I have a custom built computer running Windows 10 Home 64-bit with a BIOSTAR TA970 Motherboard, Samsung 860 EVO 500GB SSD, 32GB G.SKILL ARES RAM and AMD FX-8320 Eight-Core Processor(@ 3.5 GHz-I also have a NVIDIA GeForce GT 710 1GB (MSI) ) and exporting 9 hours of audio at 220-260 kbps(MP3- LAME version 3.99.3) take an hour-and-a-half. Doing it at lower bit-rates doesn’t really help either. It takes the same amount of time on my laptop(@ 2.1 GHz & 6GB RAM). Needless to say Audacity is using next to none of my resources. Is there some way I can allocate more resources(RAM and CPU) to Audacity in a conventional manner(through a GUI)? I am already placing the program at top affinity in Task Manager and priority at “Realtime”. Tags; “slow”, “slowly”,“RAM”,“CPU”,“Allocate”,“fast”,“faster”,“quicker”,“export”,“exporting”,“MP3”

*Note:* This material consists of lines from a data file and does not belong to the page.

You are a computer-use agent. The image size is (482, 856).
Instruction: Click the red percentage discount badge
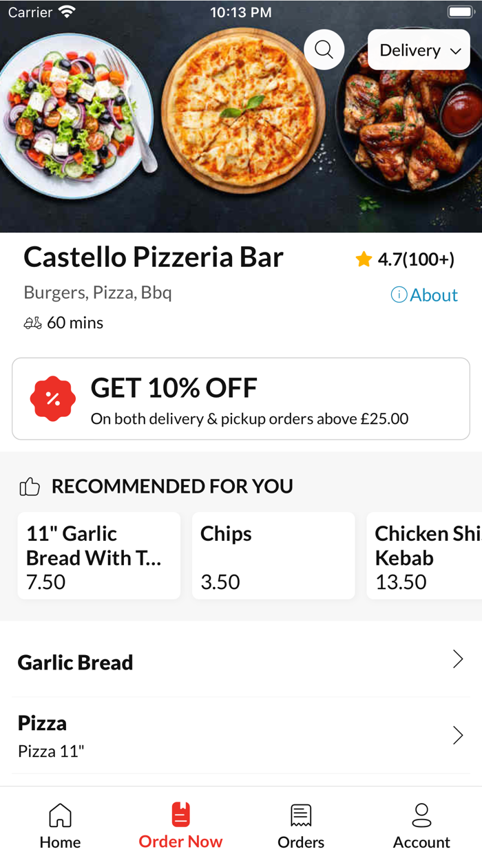tap(53, 398)
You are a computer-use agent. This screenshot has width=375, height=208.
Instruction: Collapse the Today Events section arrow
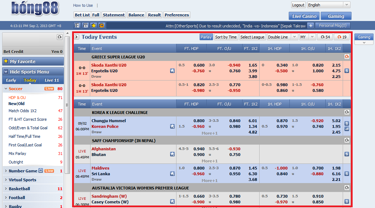tap(77, 37)
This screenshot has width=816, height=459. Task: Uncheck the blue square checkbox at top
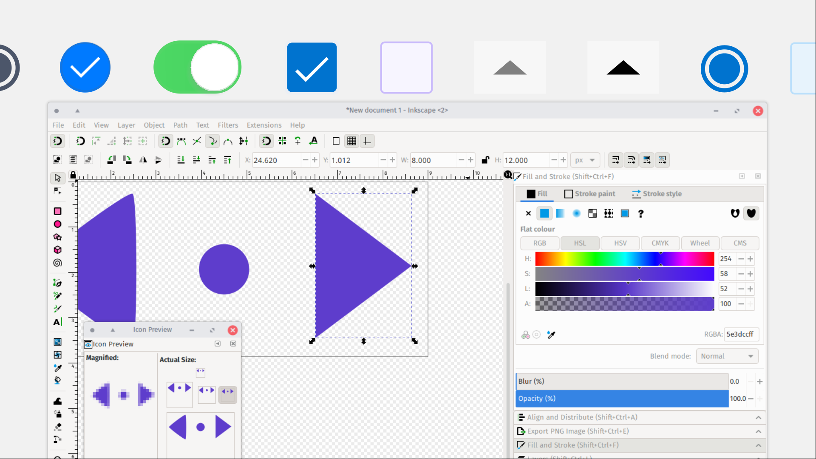click(312, 67)
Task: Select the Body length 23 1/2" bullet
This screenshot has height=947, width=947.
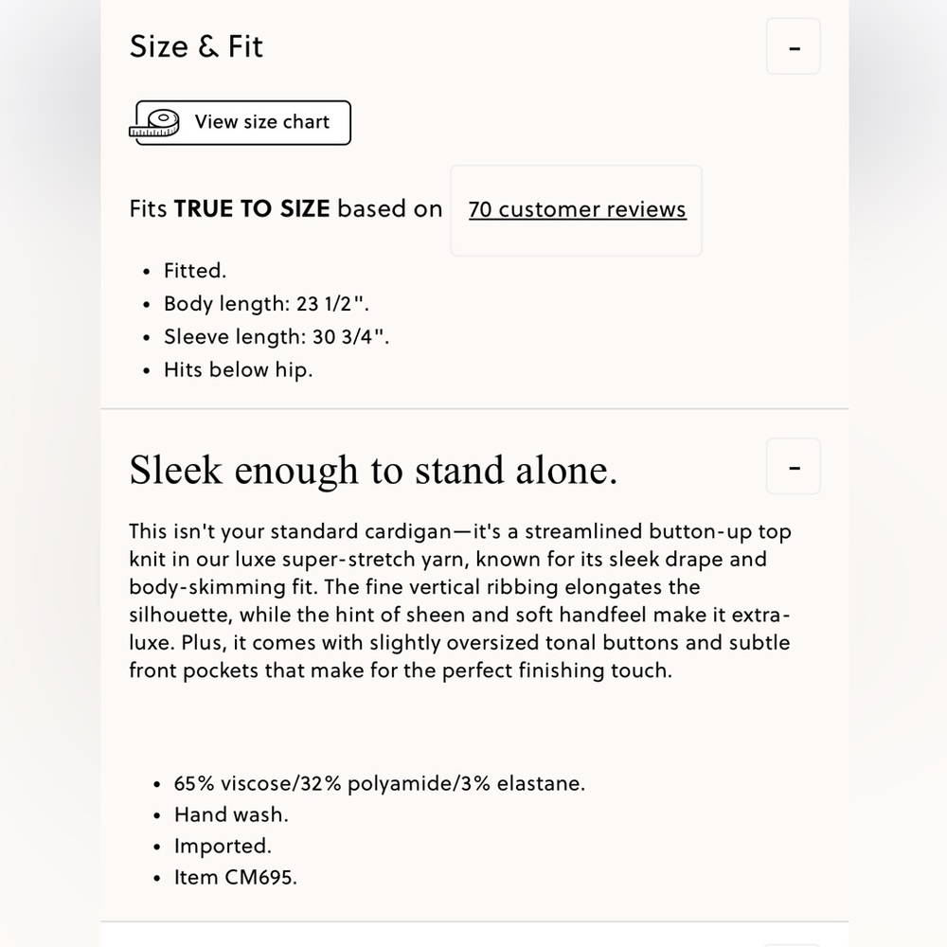Action: tap(266, 304)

Hmmm… I just tried a 2-hour concert and it took a little more than 3 minutes. I’m on a “slower” computer (3.1Ghz i5 processor, 8 GB RAM, regular hard drives).

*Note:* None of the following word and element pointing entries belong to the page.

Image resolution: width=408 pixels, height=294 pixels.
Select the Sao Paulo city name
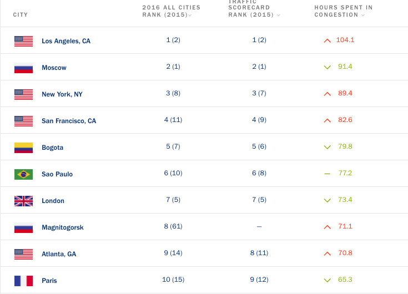pyautogui.click(x=57, y=174)
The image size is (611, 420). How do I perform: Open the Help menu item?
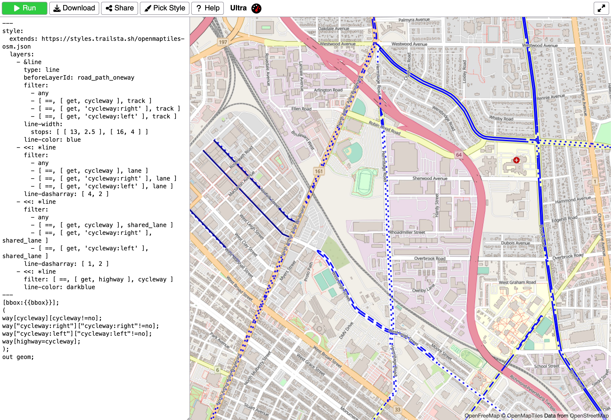(207, 8)
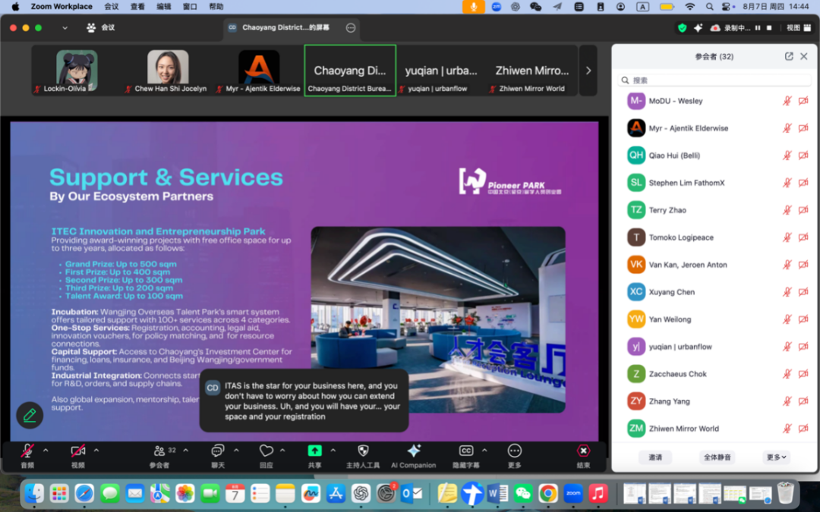Show next participant thumbnails with the arrow
820x512 pixels.
click(588, 71)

Your hard drive may be the bottleneck (even though it’s an SSD).


…With video files (and different software of course) I can sometimes cut the rendering time in half by rendering from one drive to another (2 hard drives in a tower system). But, when you’re making an MP3 that’s maybe 1/10th the size of the raw Audacity data you wouldn’t save much time. And with an SSD, I’m not sure you’d save any time since the there is no drive head jumping back-and-forth between the read-file and the write-file.

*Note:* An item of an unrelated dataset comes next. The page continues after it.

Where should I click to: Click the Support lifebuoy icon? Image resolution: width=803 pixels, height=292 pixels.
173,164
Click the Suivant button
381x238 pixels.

http://www.kozco.com/tech/audacity/TestClip/Record_A_Clip.html

Are all your drives local? No cloud or Network Connected?

Nothing leaps out at me except the 9 hour thing. Audacity holds a show in 44100 (unless you changed it), uncompressed, but not regular 16-bit, but 32-bit Floating. That’s so you can apply effects, corrections and filters without bothering to check if the show sound overloaded or not. 32-float doesn’t overload.

But that does give you eye-wateringly large files, much larger than you think. Worse, some effects and filters make copies of the Whole Show as UNDO.

Since two different machines did this, I think show size is a good candidate.

Did you create a nine hour podcast? How long did it take you to cut it?